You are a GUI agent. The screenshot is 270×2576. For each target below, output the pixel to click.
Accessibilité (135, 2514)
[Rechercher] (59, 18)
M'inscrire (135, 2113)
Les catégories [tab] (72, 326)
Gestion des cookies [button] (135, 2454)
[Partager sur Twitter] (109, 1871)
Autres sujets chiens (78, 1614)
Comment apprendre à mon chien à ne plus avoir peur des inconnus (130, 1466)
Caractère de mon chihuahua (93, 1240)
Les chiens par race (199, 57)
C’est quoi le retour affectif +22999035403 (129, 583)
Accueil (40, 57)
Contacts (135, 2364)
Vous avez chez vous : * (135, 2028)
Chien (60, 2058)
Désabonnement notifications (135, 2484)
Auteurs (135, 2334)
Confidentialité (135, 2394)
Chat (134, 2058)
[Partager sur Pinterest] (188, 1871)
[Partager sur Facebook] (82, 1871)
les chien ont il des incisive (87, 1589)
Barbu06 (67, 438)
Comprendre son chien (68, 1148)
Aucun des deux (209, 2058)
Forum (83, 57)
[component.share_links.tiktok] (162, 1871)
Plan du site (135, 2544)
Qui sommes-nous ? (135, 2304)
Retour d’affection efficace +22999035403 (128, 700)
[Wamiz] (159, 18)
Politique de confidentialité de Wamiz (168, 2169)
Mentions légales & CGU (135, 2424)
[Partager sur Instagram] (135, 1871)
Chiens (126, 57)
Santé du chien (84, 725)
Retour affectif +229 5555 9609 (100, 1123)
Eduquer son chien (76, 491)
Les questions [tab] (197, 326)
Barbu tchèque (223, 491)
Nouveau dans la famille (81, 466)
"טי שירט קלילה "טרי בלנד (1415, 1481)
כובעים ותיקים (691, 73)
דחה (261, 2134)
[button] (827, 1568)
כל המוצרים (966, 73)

- [YOUR TASK] Tally how many lines in the material above hold the word "Wamiz". Write only that number.

- [SOLVED EXERCISE] 2